### Written request
Return every line of the items below that contains the word "with". Case counts.

### Data provided
..........
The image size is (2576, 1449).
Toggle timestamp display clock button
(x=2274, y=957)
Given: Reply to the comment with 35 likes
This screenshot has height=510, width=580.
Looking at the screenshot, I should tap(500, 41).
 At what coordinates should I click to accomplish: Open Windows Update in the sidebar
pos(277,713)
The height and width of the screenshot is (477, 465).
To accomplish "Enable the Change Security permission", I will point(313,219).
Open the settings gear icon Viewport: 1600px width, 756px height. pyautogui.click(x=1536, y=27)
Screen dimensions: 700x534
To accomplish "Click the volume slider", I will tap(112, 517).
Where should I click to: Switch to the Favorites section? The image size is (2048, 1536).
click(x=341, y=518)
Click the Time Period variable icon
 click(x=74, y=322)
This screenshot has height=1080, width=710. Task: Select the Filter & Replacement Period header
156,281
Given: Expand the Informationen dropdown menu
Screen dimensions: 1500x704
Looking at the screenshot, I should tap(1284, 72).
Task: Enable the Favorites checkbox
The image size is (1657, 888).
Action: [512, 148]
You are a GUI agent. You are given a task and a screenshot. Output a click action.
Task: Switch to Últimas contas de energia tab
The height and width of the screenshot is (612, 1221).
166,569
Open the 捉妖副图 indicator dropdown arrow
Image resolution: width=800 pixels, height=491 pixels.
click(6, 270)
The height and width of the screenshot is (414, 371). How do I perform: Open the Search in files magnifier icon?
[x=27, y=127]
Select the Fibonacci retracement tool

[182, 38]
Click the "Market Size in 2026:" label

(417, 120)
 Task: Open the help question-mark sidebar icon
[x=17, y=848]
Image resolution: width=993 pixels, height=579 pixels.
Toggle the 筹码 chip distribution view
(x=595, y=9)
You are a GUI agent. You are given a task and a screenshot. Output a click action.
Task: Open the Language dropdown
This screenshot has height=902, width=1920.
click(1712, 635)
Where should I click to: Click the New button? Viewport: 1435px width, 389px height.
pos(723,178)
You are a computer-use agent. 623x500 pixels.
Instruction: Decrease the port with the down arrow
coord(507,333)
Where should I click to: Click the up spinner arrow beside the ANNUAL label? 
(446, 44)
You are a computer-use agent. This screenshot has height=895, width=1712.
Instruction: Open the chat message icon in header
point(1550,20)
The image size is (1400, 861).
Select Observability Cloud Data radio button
..........
### Task solution
Given: Reply to the comment with 35 likes
Instruction: Decrease the port with the down arrow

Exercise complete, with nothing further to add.